▸ Assignment
Everything in the data that follows should be given again verbatim, except the images.

━━━━━ The data

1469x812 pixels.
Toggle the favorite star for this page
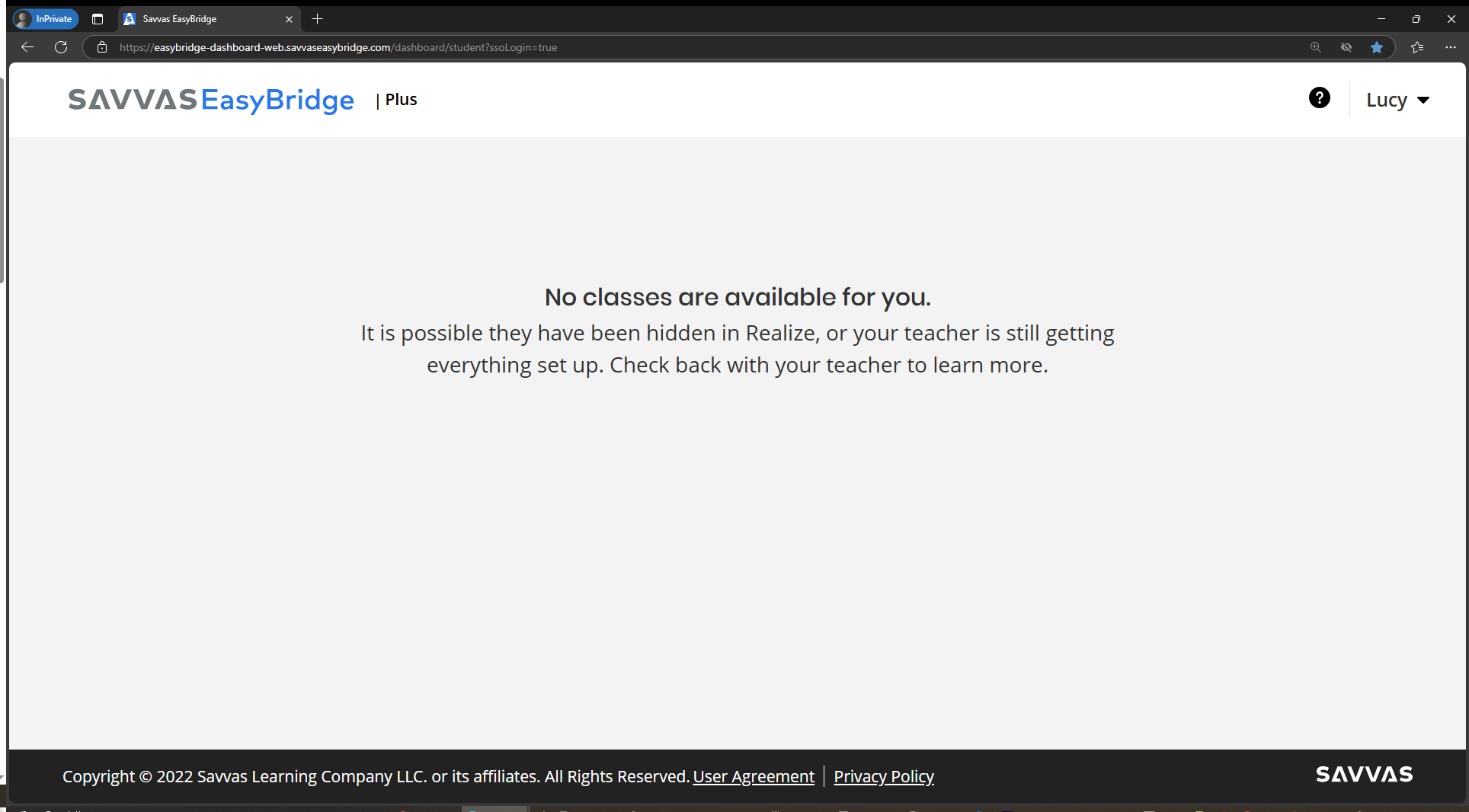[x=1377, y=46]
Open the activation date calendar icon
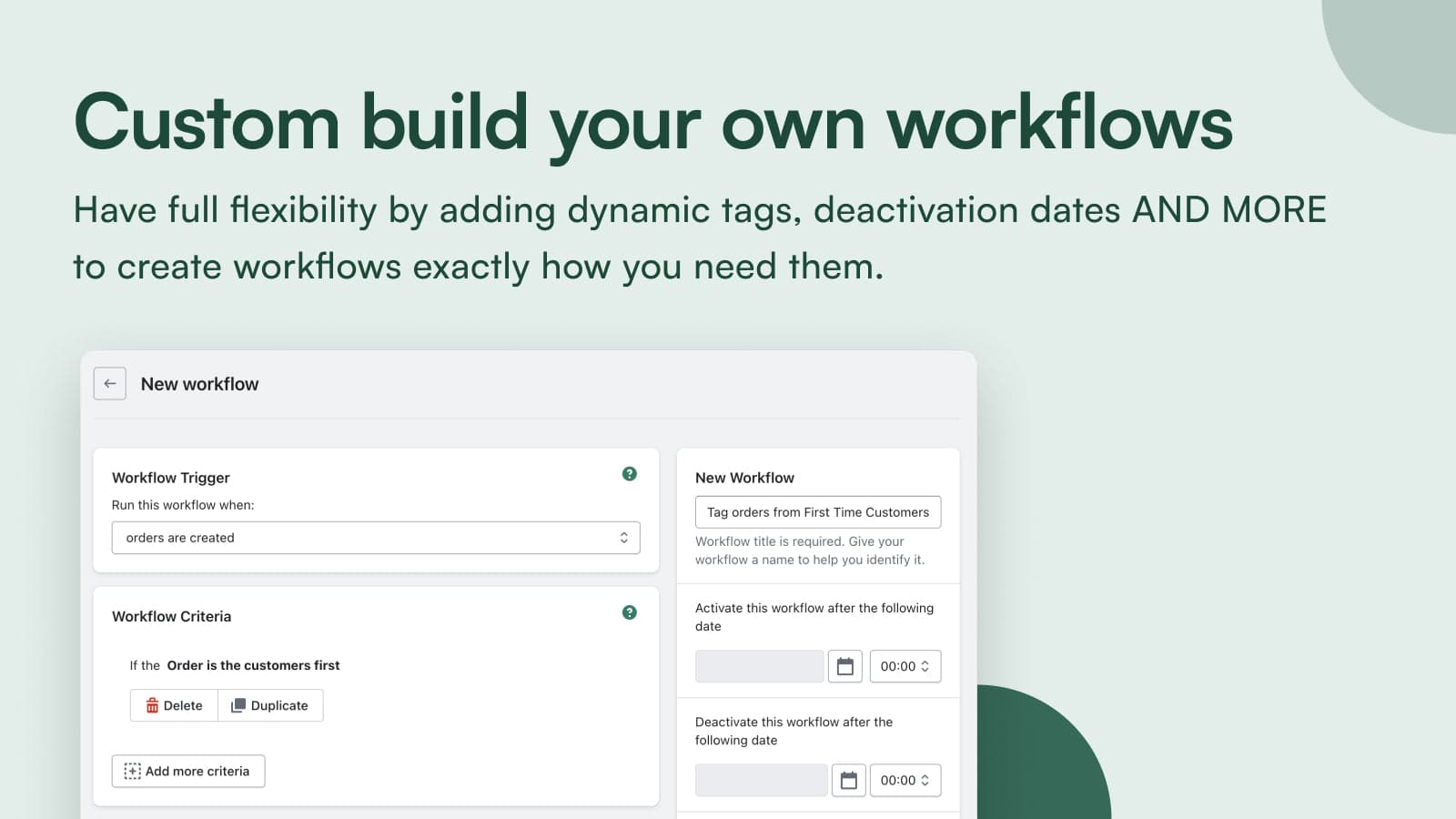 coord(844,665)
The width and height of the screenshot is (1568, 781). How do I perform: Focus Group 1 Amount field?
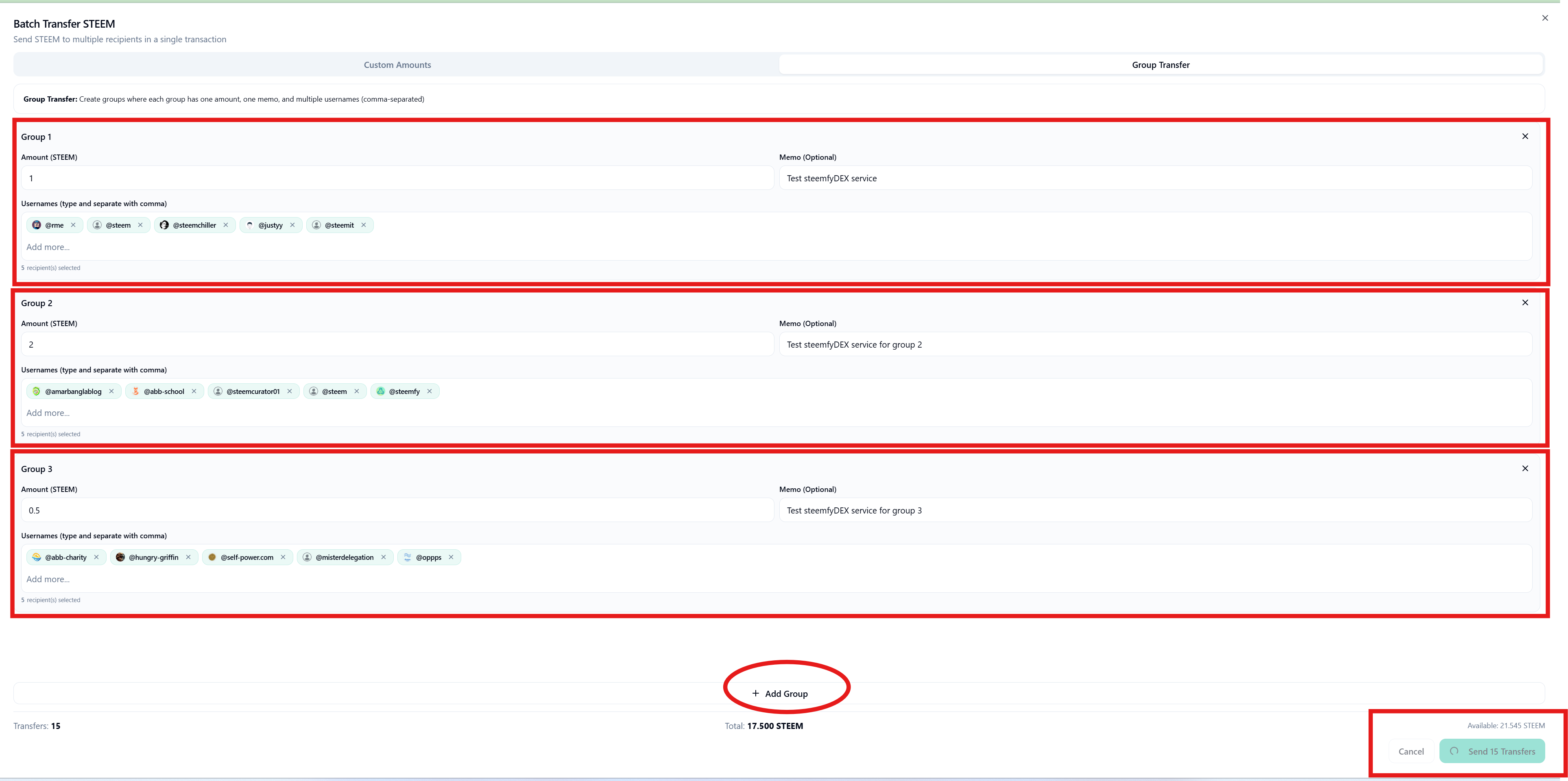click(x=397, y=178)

━━━━━━━━━━

▸ Response area
1469x812 pixels.
Toggle the favorite star for this page
[x=1377, y=46]
Open the activation date calendar icon
 coord(844,665)
The width and height of the screenshot is (1568, 781). How do I perform: Focus Group 1 Amount field?
click(x=397, y=178)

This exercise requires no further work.